SNAPS is usually a diagnosis of exclusion and should be suspected in patients with a clinical history suggestive of APS, such as those with recurrent arterial venous thrombotic events, recurrent miscarriage, or unexplained thrombocytopenia, with persistent negativity of aPL tested on at least two occasions, and when other causes of thrombosis are excluded, such as thrombophilia, active cancer, trauma, major surgery, or prolonged bed rest [9]. SNAPS diagnosis implies fulfilling clinical criteria, plus “non-criteria” manifestations, with persistently negative aPL [18]. “Non-criteria” manifestations are described in Table 4 [9, 18]. In this case, it stands out the presence of livedo reticularis and thrombocytopenia as a “non-criteria” manifestation of antiphospholipid syndrome.

Table 4 “Non-criteria” manifestations of antiphospholipid syndrome (adapted from [9, 18])

This patient could be either a truly SNAPS (in the absence of extra-criteria antibodies [Table 3], but in the presence of “extra-criteria” manifestations [Table 4]) or a “Laboratory non-criteria APS”, given the presence of clinical criteria with persistently negative or low titer criteria aPL, but positive “extra-criteria” aPL [18].

Considering the above, the clinical team assumed a Catastrophic SNAPS diagnosis and the patient was treated accordingly, with good results.

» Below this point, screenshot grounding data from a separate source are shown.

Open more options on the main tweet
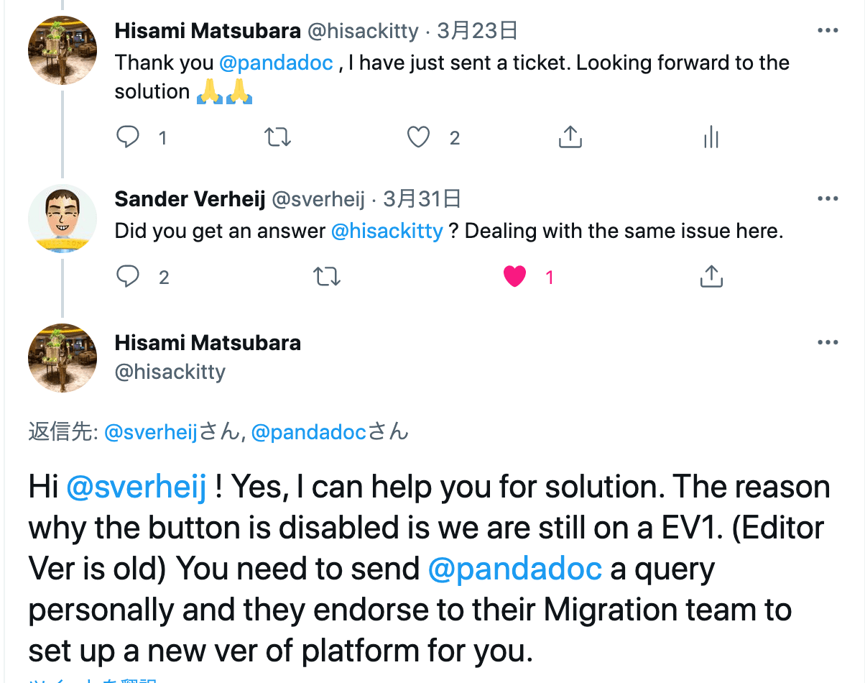 point(828,342)

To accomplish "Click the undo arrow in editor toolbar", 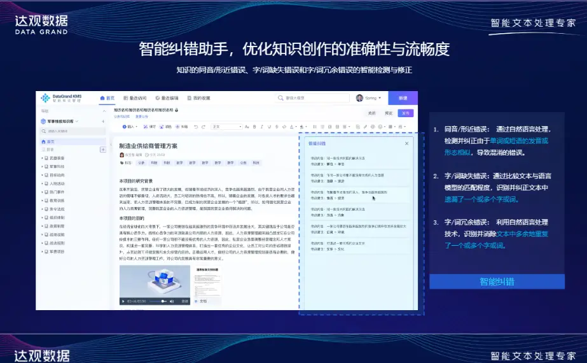I will point(195,126).
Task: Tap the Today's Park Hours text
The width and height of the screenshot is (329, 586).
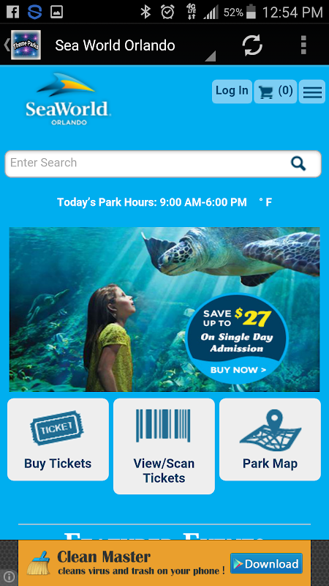Action: (x=152, y=202)
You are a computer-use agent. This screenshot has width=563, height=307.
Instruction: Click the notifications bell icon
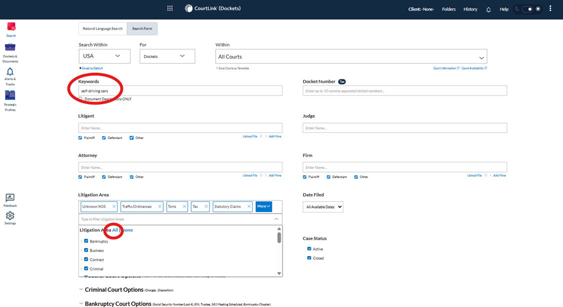(488, 10)
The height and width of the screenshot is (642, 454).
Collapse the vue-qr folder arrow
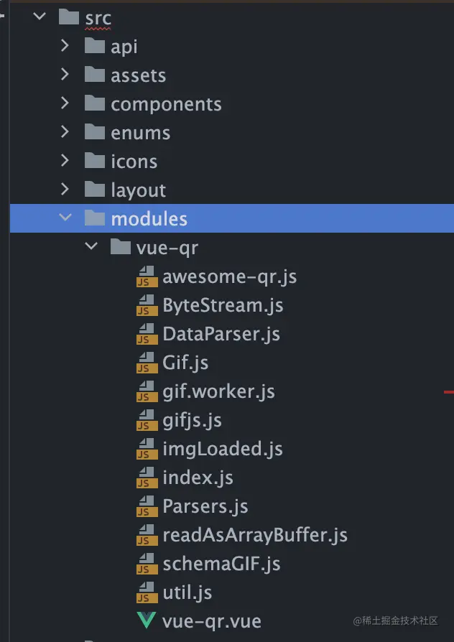point(91,248)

The patient will be kept under warfarin treatment indefinitely and will perform follow-up laboratorial tests, to look for positive aPL or other laboratorial changes that that confirms CAPS or evidence another diagnosis.

Conclusion

CAPS is a rare form of APS that develops quickly, with multiorgan involvement, high mortality rate, and its approach often poses a multidisciplinary challenge.

This patient presented with fetal loss and multiple arterial and venous thrombosis, clinical manifestations highly suggestive of CAPS, that hardly fits into another diagnosis, but with persistently negative aPL.

Some APS patients may present with negative aPL due to either consumption or presence of other anti-phospholipid antibodies, not routinely tested and are referred to as SNAPS or “Laboratory non-criteria APS”.

We believe that this is a rare case of catastrophic SNAPS, that presented a favorable evolution under therapy with anticoagulation, plasmapheresis and rituximab.